- [Exercise]:
Turn the stretch of the listing from the line containing "This screenshot has width=614, height=434." through the line containing "will (x=1050, y=352)." into a numbered list, skipping any blank lines.

- [Dataset records]:
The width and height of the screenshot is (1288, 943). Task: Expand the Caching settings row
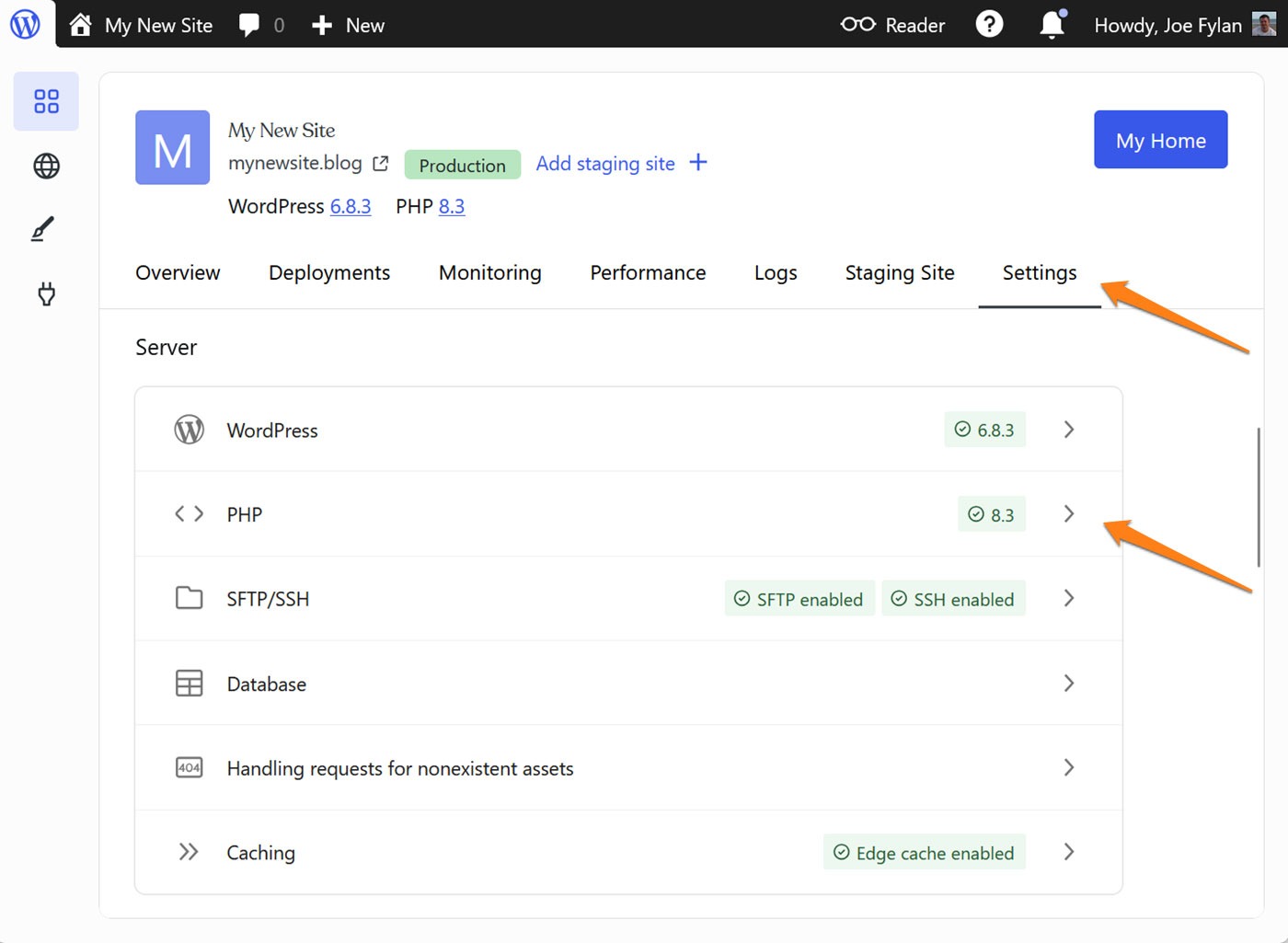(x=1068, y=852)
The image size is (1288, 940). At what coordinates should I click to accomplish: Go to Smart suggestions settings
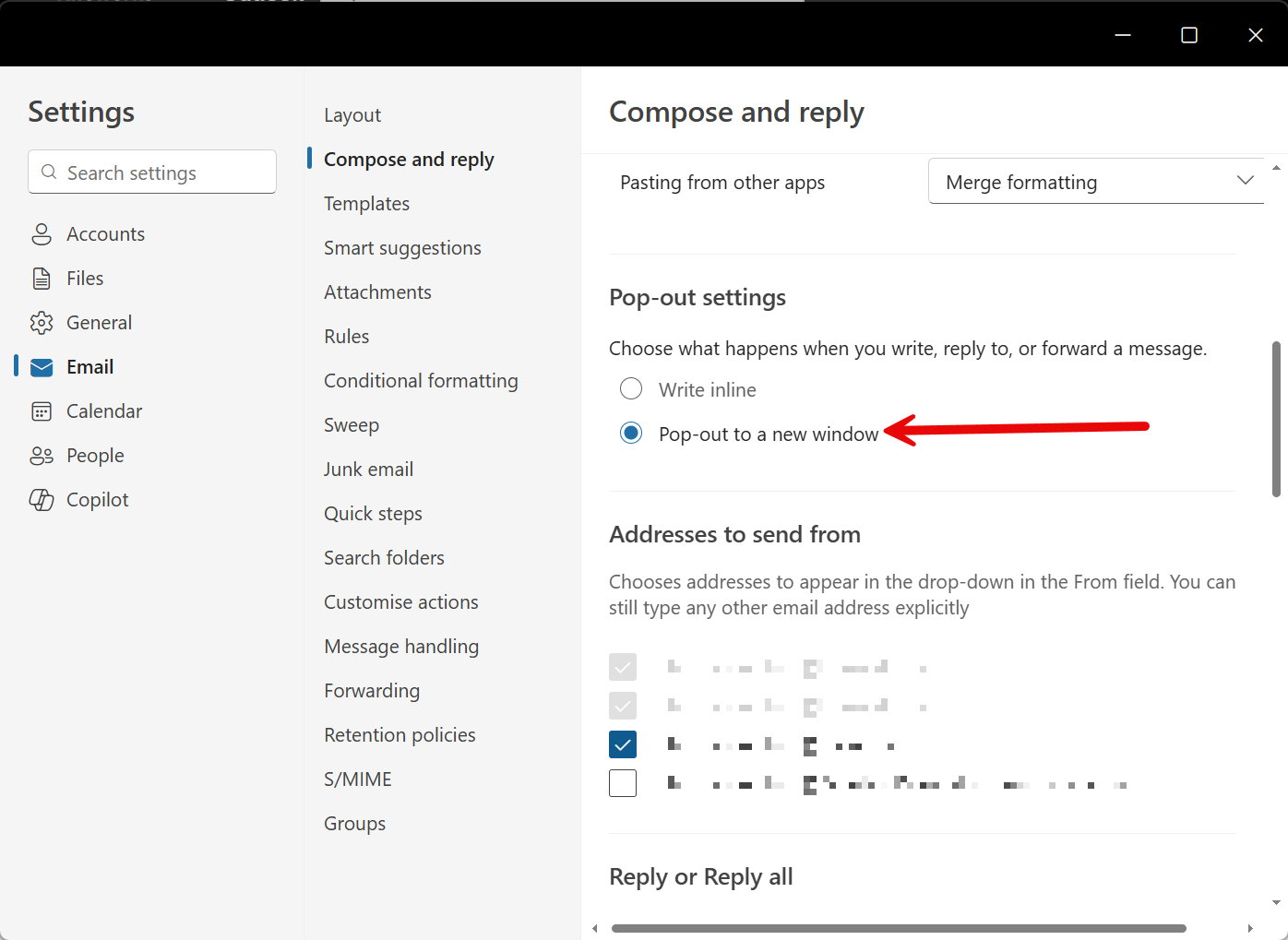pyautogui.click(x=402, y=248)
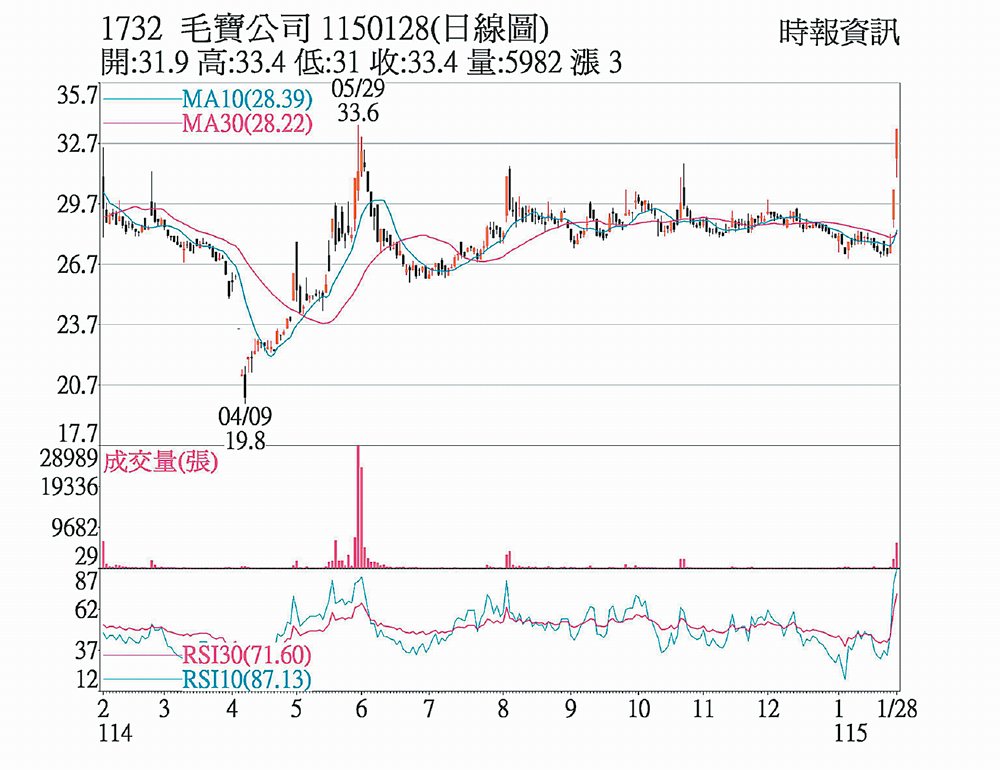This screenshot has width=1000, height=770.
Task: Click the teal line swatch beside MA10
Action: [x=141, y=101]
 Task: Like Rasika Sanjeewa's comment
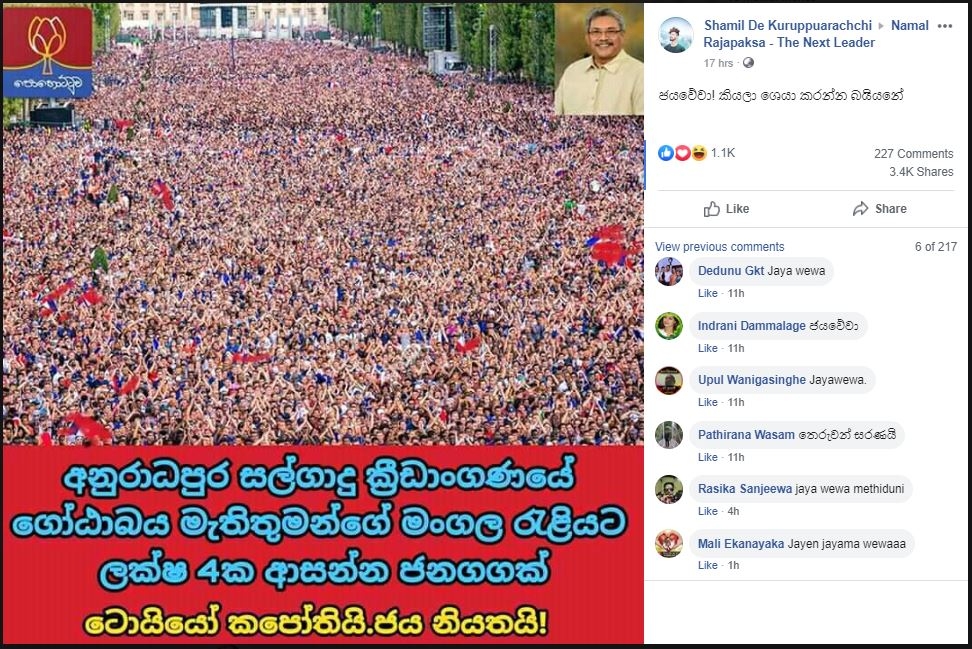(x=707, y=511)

...

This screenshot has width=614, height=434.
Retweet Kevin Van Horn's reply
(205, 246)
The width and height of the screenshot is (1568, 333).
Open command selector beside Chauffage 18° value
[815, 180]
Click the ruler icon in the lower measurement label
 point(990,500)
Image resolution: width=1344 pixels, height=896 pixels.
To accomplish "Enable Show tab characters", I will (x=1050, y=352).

- [Task output]:
1. This screenshot has width=614, height=434.
2. Retweet Kevin Van Horn's reply
3. (205, 246)
4. The width and height of the screenshot is (1568, 333).
5. Open command selector beside Chauffage 18° value
6. [815, 180]
7. Click the ruler icon in the lower measurement label
8.  point(990,500)
9. Image resolution: width=1344 pixels, height=896 pixels.
10. To accomplish "Enable Show tab characters", I will (x=1050, y=352).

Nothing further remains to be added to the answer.